Our ancestors ‘courted’, always with marriage in mind, and amongst people who were very much like themselves. But nowadays, we ‘date’, just for fun, and with almost anyone. But once you start thinking about getting married, your focus needs to shift towards finding dates who’ll be a good match.
So you should leverage your friends, because they’ll introduce you to like-minded people. You never seem to meet anyone promising? You need more friends. Aim for around a dozen who are close, get closer to the ones you know least, and widen your circle of acquaintances. Because they’re more likely to introduce you to people from outside your existing social circle.
Friends don’t only provide you with promising introductions, they also help you to date better! For example, just being among friends boosts your self-confidence and social skills. Friends help you learn how to talk about your feelings, to be less self-conscious, supportive, and to keep confidences secret.
You should also consciously interact with more of the strangers you meet.

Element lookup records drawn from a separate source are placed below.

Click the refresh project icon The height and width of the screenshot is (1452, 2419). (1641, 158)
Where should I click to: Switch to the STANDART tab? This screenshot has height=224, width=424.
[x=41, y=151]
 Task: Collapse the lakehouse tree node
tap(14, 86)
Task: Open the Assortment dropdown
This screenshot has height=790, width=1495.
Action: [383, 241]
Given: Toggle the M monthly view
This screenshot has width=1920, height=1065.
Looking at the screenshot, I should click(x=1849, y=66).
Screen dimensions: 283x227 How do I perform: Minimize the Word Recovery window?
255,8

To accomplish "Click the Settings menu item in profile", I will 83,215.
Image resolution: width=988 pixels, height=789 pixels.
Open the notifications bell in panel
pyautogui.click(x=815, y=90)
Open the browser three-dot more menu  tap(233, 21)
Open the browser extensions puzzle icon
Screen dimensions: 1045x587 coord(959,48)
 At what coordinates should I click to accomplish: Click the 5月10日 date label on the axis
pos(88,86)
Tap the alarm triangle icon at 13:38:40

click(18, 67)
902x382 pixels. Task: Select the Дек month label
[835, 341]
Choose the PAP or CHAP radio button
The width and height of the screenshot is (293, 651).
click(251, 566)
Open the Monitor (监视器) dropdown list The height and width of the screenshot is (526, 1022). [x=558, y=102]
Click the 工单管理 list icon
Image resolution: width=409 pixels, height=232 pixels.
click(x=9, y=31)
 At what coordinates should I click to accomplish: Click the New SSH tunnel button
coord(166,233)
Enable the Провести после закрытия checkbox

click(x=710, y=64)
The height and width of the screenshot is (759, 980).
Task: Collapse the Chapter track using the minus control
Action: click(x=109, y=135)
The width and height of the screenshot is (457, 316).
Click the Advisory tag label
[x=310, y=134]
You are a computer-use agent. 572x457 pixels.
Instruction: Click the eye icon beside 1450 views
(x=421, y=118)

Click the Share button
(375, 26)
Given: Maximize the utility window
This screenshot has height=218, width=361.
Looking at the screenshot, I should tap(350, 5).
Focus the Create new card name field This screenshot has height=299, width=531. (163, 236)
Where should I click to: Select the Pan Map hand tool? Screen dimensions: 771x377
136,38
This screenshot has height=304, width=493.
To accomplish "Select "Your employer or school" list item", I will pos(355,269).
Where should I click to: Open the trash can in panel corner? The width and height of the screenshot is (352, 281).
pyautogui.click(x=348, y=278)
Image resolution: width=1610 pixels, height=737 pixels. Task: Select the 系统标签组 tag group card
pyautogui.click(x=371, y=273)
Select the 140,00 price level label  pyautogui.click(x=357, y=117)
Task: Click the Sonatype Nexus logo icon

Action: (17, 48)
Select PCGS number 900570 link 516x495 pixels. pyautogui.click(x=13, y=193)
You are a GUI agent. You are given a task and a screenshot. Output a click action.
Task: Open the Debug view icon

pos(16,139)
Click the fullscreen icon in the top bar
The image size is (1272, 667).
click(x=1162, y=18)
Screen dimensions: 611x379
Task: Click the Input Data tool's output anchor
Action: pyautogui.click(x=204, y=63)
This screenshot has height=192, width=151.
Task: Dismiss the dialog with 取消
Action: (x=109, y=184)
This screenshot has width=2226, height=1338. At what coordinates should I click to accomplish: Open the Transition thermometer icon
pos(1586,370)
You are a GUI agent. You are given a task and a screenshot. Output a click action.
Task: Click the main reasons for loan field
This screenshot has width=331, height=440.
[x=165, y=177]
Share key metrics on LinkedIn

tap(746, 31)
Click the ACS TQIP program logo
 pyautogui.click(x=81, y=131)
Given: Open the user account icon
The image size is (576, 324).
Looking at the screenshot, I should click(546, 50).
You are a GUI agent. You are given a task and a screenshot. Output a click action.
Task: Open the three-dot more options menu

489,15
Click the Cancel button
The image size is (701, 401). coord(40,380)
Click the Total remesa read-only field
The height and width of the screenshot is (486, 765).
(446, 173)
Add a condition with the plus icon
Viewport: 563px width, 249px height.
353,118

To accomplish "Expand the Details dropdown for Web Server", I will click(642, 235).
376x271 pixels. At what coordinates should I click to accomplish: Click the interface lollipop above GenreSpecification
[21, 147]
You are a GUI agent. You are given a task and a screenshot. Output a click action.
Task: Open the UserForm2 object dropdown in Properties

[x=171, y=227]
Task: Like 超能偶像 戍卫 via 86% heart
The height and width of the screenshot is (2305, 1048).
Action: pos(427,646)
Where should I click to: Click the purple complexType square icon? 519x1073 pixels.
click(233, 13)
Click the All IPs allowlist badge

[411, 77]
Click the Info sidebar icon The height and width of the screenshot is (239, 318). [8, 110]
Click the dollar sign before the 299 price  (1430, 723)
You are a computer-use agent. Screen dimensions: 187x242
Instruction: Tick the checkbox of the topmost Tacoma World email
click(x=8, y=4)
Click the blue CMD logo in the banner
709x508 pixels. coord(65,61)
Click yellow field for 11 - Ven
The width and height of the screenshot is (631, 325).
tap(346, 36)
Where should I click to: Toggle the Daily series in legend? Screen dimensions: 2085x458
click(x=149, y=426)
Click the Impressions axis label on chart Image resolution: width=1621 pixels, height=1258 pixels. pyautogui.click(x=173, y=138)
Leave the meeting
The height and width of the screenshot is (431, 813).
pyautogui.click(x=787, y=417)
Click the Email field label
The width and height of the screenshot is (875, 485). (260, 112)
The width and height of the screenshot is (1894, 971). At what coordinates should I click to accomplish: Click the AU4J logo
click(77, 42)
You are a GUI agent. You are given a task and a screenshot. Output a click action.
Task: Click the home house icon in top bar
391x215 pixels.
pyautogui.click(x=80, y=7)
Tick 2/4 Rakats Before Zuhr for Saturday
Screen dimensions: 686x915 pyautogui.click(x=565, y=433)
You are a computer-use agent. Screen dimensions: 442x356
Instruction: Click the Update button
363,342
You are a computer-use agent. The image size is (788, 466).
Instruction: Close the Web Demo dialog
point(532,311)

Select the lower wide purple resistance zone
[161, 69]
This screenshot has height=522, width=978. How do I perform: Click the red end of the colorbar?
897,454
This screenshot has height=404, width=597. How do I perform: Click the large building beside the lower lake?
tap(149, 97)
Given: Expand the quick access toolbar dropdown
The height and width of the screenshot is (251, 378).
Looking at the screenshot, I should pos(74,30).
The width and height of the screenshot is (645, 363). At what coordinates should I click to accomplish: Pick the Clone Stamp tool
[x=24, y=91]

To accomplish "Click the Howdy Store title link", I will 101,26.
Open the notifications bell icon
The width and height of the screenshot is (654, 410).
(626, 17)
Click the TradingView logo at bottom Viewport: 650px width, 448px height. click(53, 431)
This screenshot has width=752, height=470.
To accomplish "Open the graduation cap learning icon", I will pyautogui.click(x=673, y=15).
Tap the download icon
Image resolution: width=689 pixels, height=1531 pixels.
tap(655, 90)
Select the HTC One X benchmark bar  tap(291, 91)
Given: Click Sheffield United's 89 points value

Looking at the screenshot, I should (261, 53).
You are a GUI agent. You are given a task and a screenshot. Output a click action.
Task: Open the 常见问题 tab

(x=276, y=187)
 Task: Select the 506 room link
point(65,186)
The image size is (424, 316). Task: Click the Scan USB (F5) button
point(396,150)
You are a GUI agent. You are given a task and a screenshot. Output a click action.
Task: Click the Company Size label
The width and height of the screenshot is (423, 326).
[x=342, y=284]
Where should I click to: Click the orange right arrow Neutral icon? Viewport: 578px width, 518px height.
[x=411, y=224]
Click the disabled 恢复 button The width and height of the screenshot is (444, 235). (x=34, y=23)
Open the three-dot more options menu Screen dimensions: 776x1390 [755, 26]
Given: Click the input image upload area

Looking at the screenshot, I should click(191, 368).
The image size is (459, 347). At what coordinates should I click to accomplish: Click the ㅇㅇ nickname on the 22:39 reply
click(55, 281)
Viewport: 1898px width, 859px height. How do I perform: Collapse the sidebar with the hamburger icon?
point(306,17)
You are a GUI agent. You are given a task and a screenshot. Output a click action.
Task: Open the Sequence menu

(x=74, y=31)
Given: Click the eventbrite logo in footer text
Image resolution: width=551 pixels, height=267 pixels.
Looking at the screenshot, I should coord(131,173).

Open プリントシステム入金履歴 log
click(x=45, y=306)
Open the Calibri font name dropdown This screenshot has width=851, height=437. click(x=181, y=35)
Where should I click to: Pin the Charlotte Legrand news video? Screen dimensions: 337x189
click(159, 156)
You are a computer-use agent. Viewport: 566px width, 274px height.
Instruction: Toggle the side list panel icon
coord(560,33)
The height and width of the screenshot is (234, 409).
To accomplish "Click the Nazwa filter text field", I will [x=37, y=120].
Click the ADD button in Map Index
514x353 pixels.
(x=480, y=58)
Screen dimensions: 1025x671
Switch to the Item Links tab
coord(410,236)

Because dating is ultimately a numbers game, and you do actually rub shoulders with lots of people. So if you don’t talk to them, you’re missing a whole lot of opportunities.
Instead, make a point of talking briefly with everyone you meet, especially those you meet through the world of work, because they’ll be like you, and their job already tells you a whole lot about them. Like how successful and hardworking they are.
Improve your conversational skills by talking with your colleagues for a few minutes every day. Meet more people by becoming active in your professional society and institutions such as Rotary. Build solid professional friendships, give talks, and do voluntary work. And check out everyone: clients, suppliers, competitors, people in interesting organisations, and the strangers you meet at parties!
With a little practice it’s fun. Just show genuine interest in everyone you meet, and ask about their work, background, availability (‘…and what does your partner do?’), leisure interests and so on. Work on your introductory words ahead of time, because the right words are never there on the spur of the moment. And focus on putting the people you meet at their ease, because the more outwardly focused you are, the more confident and relaxed you’ll feel.
Everyone loves talking about themselves, so these conversations will go well. But go no further with anyone who doesn’t exactly match your needs. Fortunately, they won’t even have guessed what you were up to!
Have a few coffee dates with the winners, quickly dropping anyone who shows the slightest signs of insecurity, odd personality traits, anger, previous poor relationships or family issues.
Keep building on this purpose-driven small talk on subsequent dates. Start asking all the important questions, and don’t try to sell a more successful version of yourself. Just be you, because if your new partner genuinely likes the real you, you’ll soon start developing a really good relationship together.